What about dynamic analysis?
For dynamic analysis, you will need GDB. With GDB, you can print disassembly, set breakpoints, inspect memory and registers, and even change the values of registers and variables while the program is running.
I have not explored dynamic analysis in depth yet. I may write a new blog post to explain dynamic analysis in the future.
Recommended resources
What I have explained is just the tip of the iceberg. To learn reverse engineering, you need to go deeper, practise more, and learn by doing. Below is a list of recommended resources:
- Pwn.college is a good place to get started. You can learn x86_64 assembly in their starter dojo, and then proceed to the Reverse Engineering part in the Intro to Cybersecurity module.
- Reverse Engineering for Beginners is a very good book on reverse engineering. It is free (as in freedom), licensed under CC BY-SA 4.0, and is available for download here.
- ARM offers official documentation for its AArch64 architecture.
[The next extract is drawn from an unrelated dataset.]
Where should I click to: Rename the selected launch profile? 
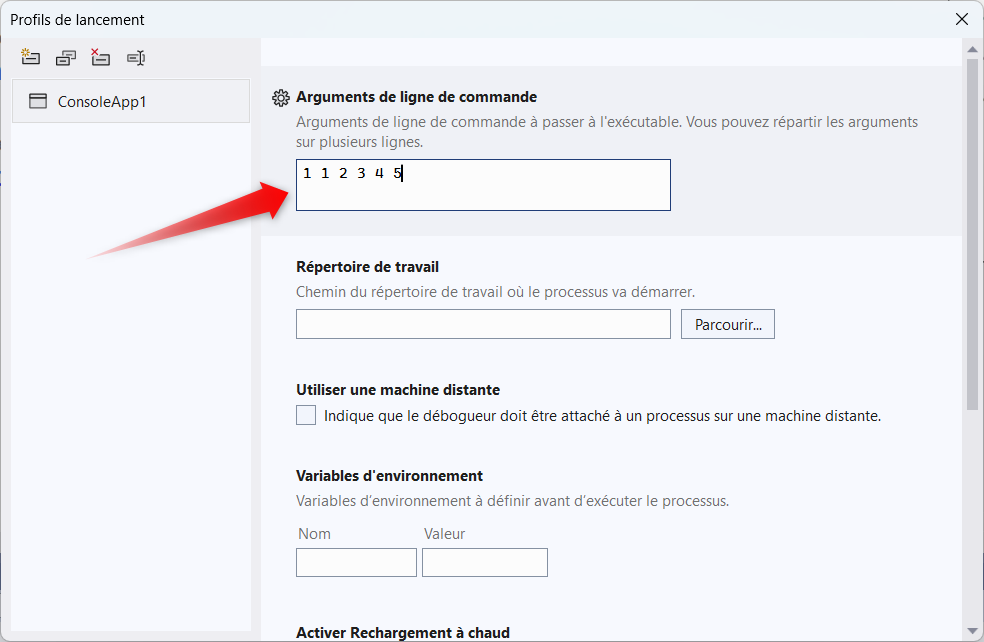pyautogui.click(x=136, y=58)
- Here you can download crackmes to practise your reverse engineering skills.
- Here is a GitHub repository containing many resources for learning reverse engineering.
Disclaimer
This article is for educational purposes only. Please consult your local laws to learn what you may not do. I am not responsible for any of your actions.